La scaletta del disco sembra voler disegnare una linea morbida che oscilla tra il compito di catturare l’attenzione dell’ascoltatore e quello di farla cadere nuovamente nell’oblio del flusso incantatore. Il ritornello intenso e sospeso di “The Sphinx”, il celestiale intreccio tra le voci di Joao Branco Kyron e della nuova componente Martinez su un morbido tappeto di percussioni in “Garden By The Sea”, la melodia antica incorniciata da scricchiolii di vinili e pulsazioni aliene di “The Collector”, il dream folk bucolico di “Vali” guidano tra i picchi e gli avvallamenti di questo andamento sinusoidale e ipnotico. Si fa notare l’irresistibile mix tra folk, oriente e tropicalismo di “Parangole”, cantata dell’ospite Nina Miranda, la cui deliziosa voce ritroviamo nella title track immersa in un battito elettronico, tanto pulsante quanto discreto e in arpeggi celestiali. Un fattore ritmico che scuote senza però interrompere l’incantesimo in brani come “Deep Green”, un brano ad alta gradazione Broadcast, e nel bazaar onirico di “Zodiak Klub”. Nella conclusiva “The fountain” la ritmica risonante si scioglie in un impasto sonoro etereo di violino, arpa (suonata da Eduardo Raon) e spoken word.

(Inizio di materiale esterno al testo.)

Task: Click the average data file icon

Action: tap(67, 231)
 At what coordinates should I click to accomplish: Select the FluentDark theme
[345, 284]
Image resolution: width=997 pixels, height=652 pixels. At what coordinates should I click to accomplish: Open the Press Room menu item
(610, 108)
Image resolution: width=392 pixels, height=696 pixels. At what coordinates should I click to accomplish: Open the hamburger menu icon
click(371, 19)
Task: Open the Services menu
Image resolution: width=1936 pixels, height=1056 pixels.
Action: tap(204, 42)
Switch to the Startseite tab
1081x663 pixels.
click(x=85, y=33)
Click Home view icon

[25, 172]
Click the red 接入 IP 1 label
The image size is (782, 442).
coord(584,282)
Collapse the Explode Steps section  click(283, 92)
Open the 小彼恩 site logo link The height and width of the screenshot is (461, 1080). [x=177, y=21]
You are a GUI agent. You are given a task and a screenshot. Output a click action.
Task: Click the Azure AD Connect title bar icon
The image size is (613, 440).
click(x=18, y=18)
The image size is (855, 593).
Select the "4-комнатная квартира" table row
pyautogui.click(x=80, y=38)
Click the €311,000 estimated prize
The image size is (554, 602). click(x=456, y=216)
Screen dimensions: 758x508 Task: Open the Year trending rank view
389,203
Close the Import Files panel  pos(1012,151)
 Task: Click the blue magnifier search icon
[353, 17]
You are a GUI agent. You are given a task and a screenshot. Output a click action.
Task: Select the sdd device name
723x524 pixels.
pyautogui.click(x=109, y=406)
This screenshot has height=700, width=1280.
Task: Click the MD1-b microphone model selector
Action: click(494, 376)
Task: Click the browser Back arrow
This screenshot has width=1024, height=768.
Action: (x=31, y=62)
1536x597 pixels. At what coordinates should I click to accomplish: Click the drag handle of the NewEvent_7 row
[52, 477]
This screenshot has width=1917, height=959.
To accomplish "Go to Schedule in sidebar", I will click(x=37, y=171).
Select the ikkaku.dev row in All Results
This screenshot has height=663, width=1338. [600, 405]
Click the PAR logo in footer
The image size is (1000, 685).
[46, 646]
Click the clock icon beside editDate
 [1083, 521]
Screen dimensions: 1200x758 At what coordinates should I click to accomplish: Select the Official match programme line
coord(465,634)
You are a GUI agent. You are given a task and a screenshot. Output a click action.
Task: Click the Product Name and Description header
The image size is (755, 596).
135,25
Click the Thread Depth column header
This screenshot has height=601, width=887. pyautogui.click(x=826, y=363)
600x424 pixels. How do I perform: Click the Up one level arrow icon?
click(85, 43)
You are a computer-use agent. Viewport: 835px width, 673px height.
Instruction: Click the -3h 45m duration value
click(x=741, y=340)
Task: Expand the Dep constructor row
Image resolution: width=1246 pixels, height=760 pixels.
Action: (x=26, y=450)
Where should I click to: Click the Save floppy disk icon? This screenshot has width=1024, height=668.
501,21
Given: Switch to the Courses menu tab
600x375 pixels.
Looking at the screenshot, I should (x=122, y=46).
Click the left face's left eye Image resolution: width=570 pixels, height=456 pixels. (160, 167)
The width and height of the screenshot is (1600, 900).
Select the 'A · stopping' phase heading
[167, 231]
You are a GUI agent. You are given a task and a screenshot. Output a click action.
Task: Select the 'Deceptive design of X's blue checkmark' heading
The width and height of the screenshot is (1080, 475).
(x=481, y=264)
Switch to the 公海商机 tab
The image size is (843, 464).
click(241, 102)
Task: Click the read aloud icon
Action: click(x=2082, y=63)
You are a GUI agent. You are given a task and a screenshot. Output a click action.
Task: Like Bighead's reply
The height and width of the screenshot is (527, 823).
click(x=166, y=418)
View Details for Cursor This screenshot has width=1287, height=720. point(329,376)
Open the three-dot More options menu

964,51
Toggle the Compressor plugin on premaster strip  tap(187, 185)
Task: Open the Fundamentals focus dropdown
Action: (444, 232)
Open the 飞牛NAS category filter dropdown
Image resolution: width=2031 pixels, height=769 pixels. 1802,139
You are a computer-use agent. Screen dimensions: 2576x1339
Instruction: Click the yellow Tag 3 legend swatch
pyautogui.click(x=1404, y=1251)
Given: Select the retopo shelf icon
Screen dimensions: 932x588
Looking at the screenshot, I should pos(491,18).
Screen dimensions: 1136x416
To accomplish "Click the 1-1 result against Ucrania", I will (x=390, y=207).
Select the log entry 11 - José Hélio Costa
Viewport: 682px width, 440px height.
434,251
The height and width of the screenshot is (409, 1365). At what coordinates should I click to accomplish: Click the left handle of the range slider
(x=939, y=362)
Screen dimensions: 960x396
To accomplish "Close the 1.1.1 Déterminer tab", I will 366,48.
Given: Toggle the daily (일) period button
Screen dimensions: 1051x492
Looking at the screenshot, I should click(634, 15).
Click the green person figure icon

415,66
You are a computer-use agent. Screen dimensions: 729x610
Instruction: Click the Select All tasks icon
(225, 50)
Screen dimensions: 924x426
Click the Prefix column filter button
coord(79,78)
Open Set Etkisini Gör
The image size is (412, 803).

La definizione che vuole la band come “una fusione allucinogena di Os Mutantes e Broadcast” rimane ancora dannatamente efficace per descrivere il lungo flusso onirico che costituisce “Cosmorama”, in cui i singoli episodi del mosaico sembrano volersi stagliare da un momento all’altro rispetto al flusso, per poi venirne inesorabilmente sopraffatti, così come l’ascoltatore, d’altronde, cui non resta che rimettere il disco dall’inizio.

P.S. Segnaliamo come il nuovo acquisto della formazione Helena Espvall sia una nostra vecchia conoscenza. Per chi amasse il folk psichedelico consigliamo di ascoltare alcuni dischi nei quali la musicista, svedese ma vera e propria giramondo, è coinvolta; parliamo in particolare dei primi due dischi degli americani Espers e i due album con Masaki Batoh, noto soprattutto per essere leader del giapponesi Ghost).